Logo Questions Linux Laravel Mysql Ubuntu Git Menu
 

Running an Apache Beam/Google Cloud Dataflow job from a maven-built jar

I have a Google Cloud Dataflow job that I'm running from IntelliJ IDEA using the following command string:

compile exec:java -Dexec.mainClass=com.mygroup.mainclass "-Dexec.args=--..."

It runs fine from here, I want to deploy this onto a local server to be run automatically at build time. The args specify pipeline options; at any given build we need to start three different jobs using this pipeline and having to recompile three times is wasteful. So I'm using mvn package to produce a jar file in the following manner:

clean compile assembly:single

The problem is, when I run the pipeline via java -jar my_pipeline-1.0-SNAPSHOT-jar-with-dependencies.jar --args in the project's target directory, I'm getting an exception:

Exception in thread "main" java.lang.IllegalArgumentException:
Unknown 'runner' specified 'DataflowRunner', supported pipeline runners [DirectRunner]

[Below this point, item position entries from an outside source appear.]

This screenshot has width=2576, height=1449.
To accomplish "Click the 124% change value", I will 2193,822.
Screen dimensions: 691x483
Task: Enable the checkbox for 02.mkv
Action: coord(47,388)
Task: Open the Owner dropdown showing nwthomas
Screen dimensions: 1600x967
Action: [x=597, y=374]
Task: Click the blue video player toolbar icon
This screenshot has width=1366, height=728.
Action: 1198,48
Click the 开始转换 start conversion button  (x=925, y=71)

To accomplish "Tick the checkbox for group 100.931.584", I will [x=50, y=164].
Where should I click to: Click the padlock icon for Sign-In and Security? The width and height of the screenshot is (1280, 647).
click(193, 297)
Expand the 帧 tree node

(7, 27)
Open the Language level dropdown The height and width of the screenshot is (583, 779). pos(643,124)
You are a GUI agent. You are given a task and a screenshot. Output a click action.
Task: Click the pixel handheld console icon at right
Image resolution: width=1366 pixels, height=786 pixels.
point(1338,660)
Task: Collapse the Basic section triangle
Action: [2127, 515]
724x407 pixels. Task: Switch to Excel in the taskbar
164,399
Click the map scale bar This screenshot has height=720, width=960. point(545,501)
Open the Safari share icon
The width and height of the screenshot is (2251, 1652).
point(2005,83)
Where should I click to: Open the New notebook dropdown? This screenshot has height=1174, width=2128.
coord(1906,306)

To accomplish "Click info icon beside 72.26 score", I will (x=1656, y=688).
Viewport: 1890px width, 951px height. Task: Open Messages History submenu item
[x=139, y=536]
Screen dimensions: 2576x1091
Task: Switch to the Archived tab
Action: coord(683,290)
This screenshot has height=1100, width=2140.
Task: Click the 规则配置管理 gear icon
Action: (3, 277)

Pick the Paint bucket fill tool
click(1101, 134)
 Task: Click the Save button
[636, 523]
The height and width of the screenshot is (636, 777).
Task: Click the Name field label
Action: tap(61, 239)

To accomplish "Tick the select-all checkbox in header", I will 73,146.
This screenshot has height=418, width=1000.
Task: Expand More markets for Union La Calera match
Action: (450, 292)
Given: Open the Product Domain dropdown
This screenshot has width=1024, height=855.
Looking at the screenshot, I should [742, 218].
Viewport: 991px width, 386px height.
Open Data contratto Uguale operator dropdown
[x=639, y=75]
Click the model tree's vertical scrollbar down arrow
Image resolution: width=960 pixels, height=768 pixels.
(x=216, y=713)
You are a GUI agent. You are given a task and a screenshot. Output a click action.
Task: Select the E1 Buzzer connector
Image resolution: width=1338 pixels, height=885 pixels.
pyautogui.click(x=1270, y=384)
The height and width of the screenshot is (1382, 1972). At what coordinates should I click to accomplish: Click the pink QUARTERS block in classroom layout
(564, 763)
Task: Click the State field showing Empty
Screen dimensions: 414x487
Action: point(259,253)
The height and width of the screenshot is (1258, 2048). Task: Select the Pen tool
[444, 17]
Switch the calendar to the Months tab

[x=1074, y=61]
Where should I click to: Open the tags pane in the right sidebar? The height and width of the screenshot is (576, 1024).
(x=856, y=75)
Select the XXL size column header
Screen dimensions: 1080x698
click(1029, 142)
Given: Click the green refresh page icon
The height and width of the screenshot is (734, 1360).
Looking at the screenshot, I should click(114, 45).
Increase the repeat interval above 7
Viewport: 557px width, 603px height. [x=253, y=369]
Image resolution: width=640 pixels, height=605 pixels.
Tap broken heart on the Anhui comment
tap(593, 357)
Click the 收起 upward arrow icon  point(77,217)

Posts on the Beam mailing list suggest passing -Pdataflow-runner to set the classpath at execution time, but I haven't found a way to make that work if I'm just calling the jar. I've tried specifying the profile during the compile and package steps, but that hasn't helped.

Here's my pom.xml. It might be a little messy; I've been trying the scattershot approach to trying to make this work but nothing has stuck to the wall yet.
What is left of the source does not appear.